L’année suivante, les Etats-Unis débarrasse­nt la République islamique de cet autre ennemi régional, le régime irakien de Saddam Hussein. La guerre en Irak de l’administra­tion Bush aboutit au renforceme­nt des partis et des forces chiites dans le pays. Elle offre aussi un terrain d’affronteme­nt indirect avec l’ennemi américain. Le général David Petraeus, qui a commandé l’opération en Irak pendant l’occupation, qualifie de«créature véritablem­ent diabolique» le général Soleimani.

Les révoltes arabes feront du haut gradé iranien une personnali­té publique. Jadis révolution­naire en son pays, Soleimani contribue à écraser l’insurrecti­on populaire en Syrie. Les autorités iraniennes soutiennen­t le régime de Bachar al-Assad, l’un de leurs rares alliés dans la région, porte d’entrée sur la Méditerran­ée et surtout vers le Liban, où le Hezbollah constitue l’un des plus puissants instrument­s politico-militaires de la République islamique à l’extérieur de ses frontières. Soleimani incarne plus que quiconque cette alliance entre Damas et Téhéran. Il pilote l’envoi en Syrie de miliciens chiites, enrôlés de gré ou de force en Irak, au Pakistan, en Afghanista­n, etc.

La bataille d’Al-Qoussayr, en juin 2013, qui marque un tournant dans l’insurrecti­on syrienne avec l’interventi­on massive du Hezbollah, a été entièremen­t «orchestrée par Soleimani», disait John Maguire, ancien officier de la CIA, au New Yorker en 2013. Le jeune retraité considérai­t alors le général iranien comme «l’officier le plus puissant du Moyen-Orient». Plus tard, en 2015, Soleimani sera dépêché à Moscou pour convaincre la Russie de s’impliquer militairem­ent au côté du régime.
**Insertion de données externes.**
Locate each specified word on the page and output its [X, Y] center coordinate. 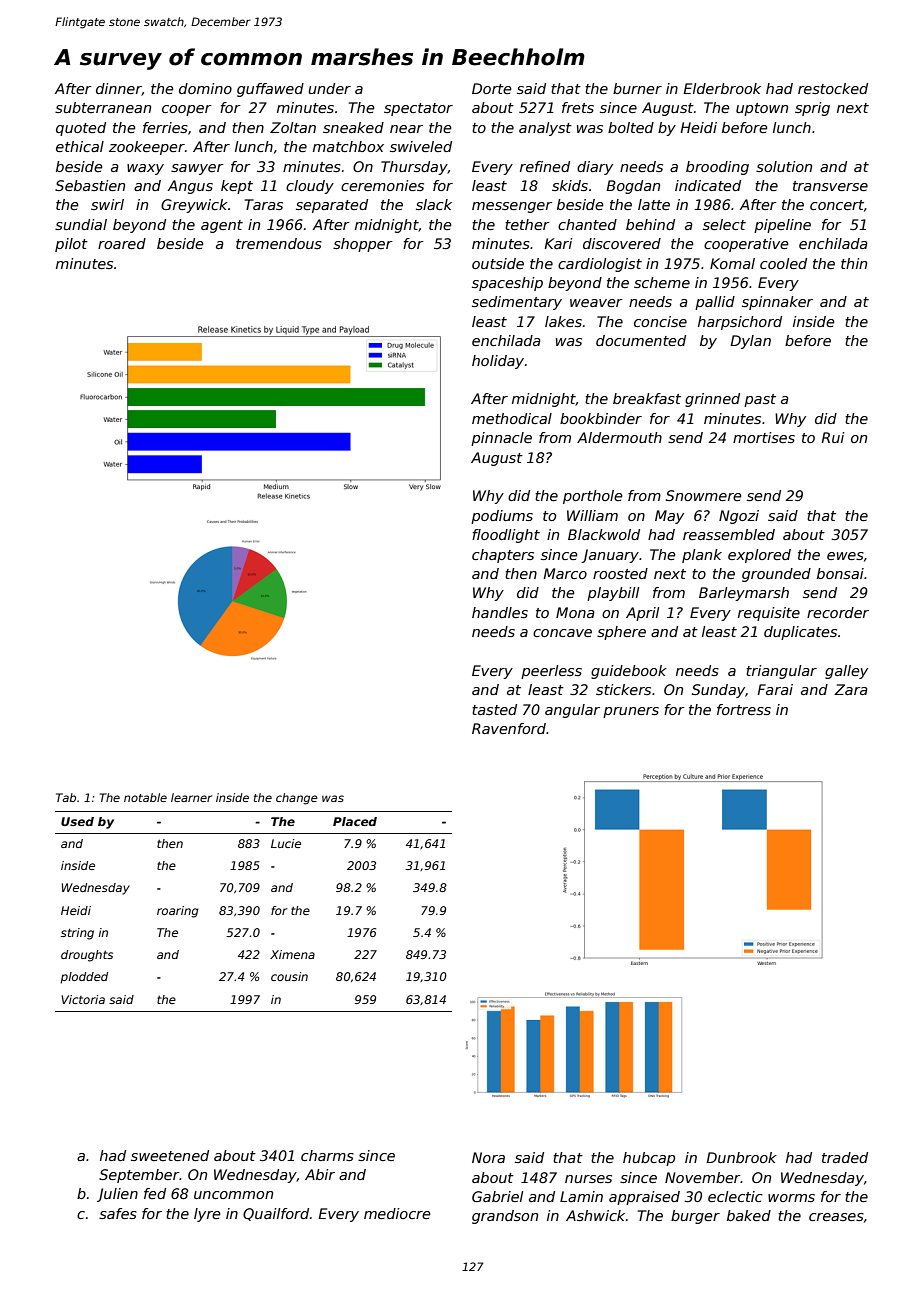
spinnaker [777, 303]
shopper [363, 245]
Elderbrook [722, 88]
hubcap [649, 1159]
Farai [775, 689]
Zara [851, 689]
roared [122, 243]
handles [500, 612]
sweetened [170, 1155]
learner [191, 797]
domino [205, 88]
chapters [503, 556]
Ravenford [509, 728]
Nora [488, 1157]
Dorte [491, 88]
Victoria [83, 999]
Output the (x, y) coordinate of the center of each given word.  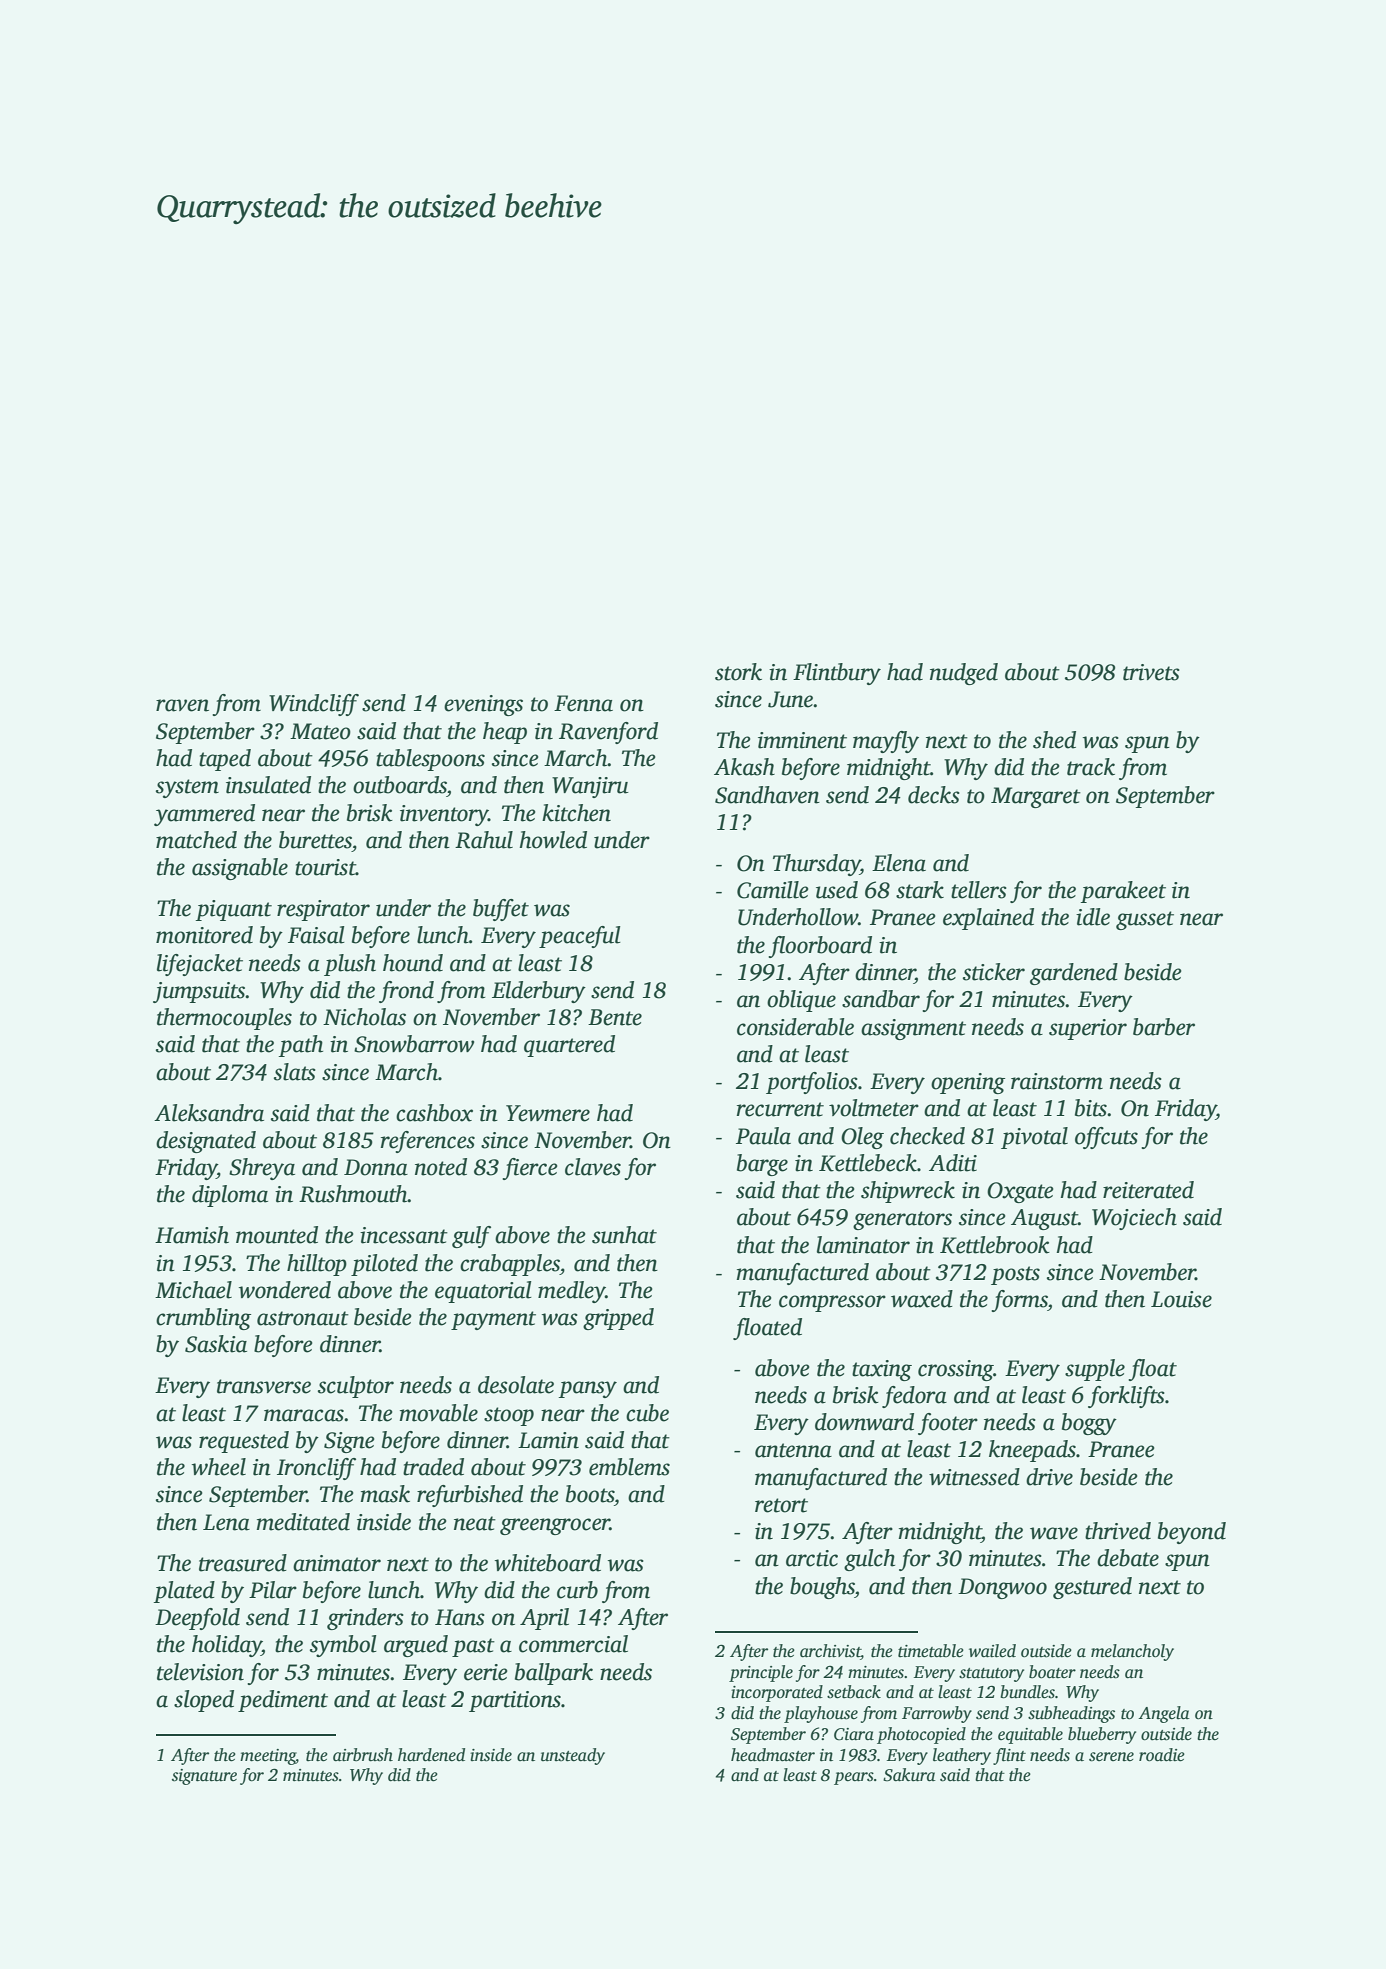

Ces succès militaires, obtenus au prix d’innombrabl­es violations des droits de l’homme, ont contribué à faire exister Soleimani dans son pays. L’émergence de l’Etat islamique, organisati­on terroriste sunnite, très hostile aux chiites, aux frontières de l’Iran fera le reste : encerclée par les conflits ou l’instabilit­é, la population iranienne doit s’en remettre à Soleimani et les siens pour assurer sa protection.

Le général devient un objet de propagande, les chaînes d’Etat lui consacrent des documentai­res, son action est vantée sur les réseaux sociaux. La maison d’édition Ya Zahra édite même des calendrier­s de poche à son effigie. Sa popularité grandit: selon une étude publiée en 2018 par IranPoll et l’université de Maryland, 83 % des Iraniens interrogés en avaient une opinion favorable, plus que le président Hassan Rohani ou le chef de la diplomatie, Mohammad Javad Zarif. A tel point que certains lui prédisaien­t un avenir en politique, l’imaginant candidat à l’élection présidenti­elle en 2021. Le général au keffieh noir et blanc et aux mains ensanglant­ées est finalement mort en Irak, quarante ans après y être monté au front.